WORK INSTRUCTION:
Sort through the material below and copy each line with "should".

RECORD EXTRACTS:
***
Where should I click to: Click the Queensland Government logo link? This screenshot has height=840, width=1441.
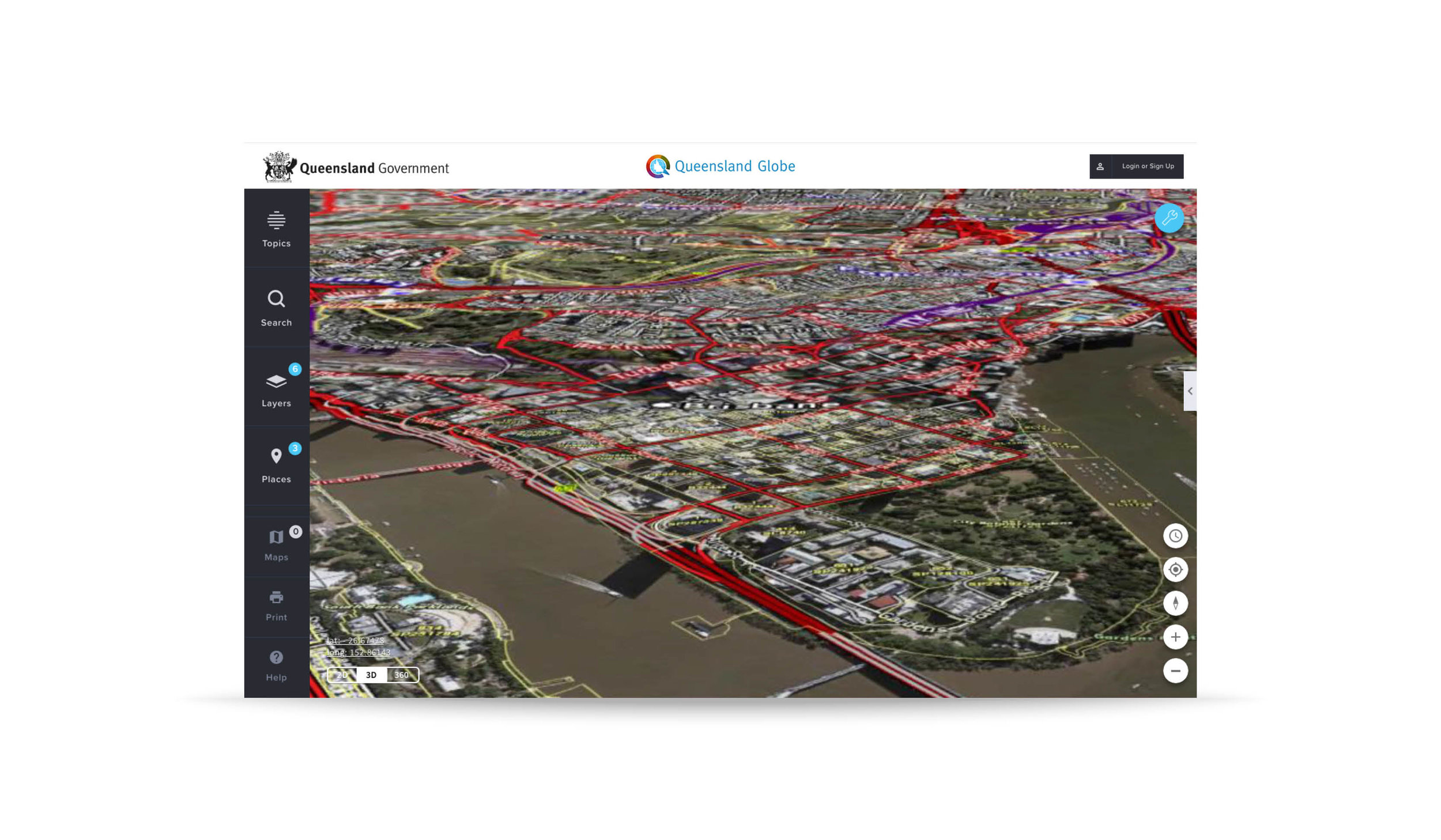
***
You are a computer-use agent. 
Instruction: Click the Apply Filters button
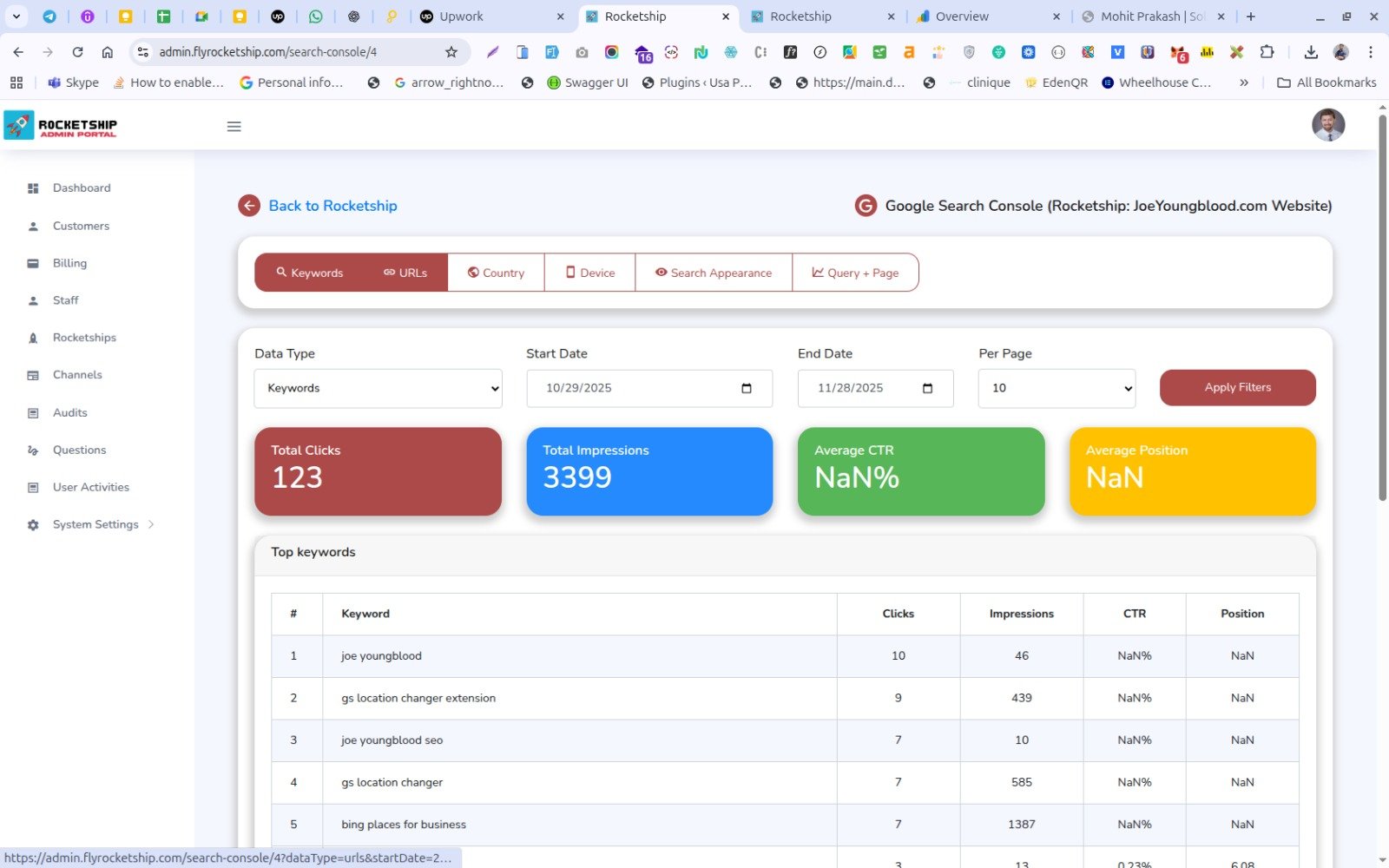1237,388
***
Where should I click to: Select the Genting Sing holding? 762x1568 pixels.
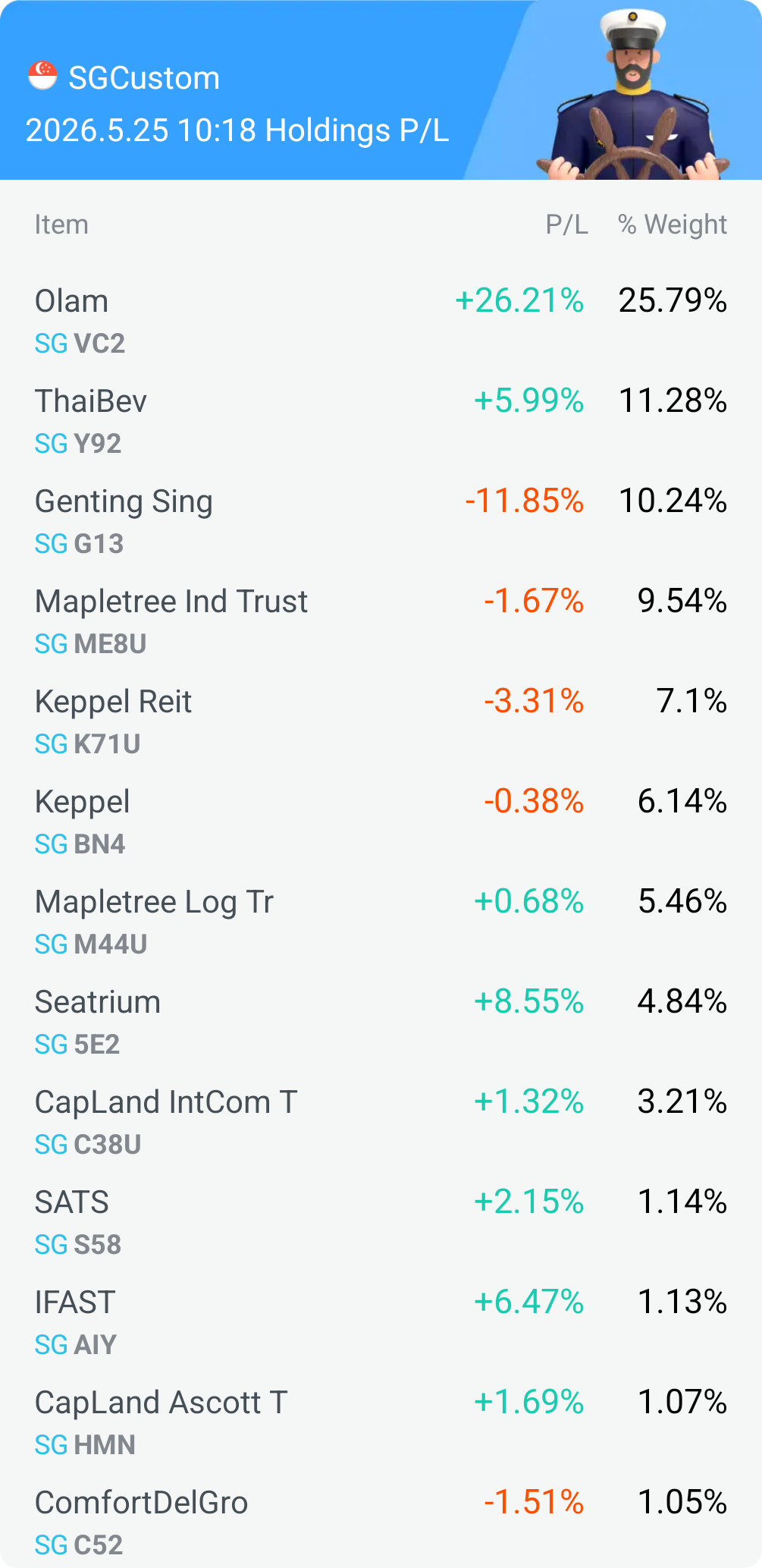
***
TASK RESULT:
Where should I click to: Click the Queensland Government logo link? This screenshot has height=840, width=1441.
Where should I click to: Select the Genting Sing holding? 762x1568 pixels.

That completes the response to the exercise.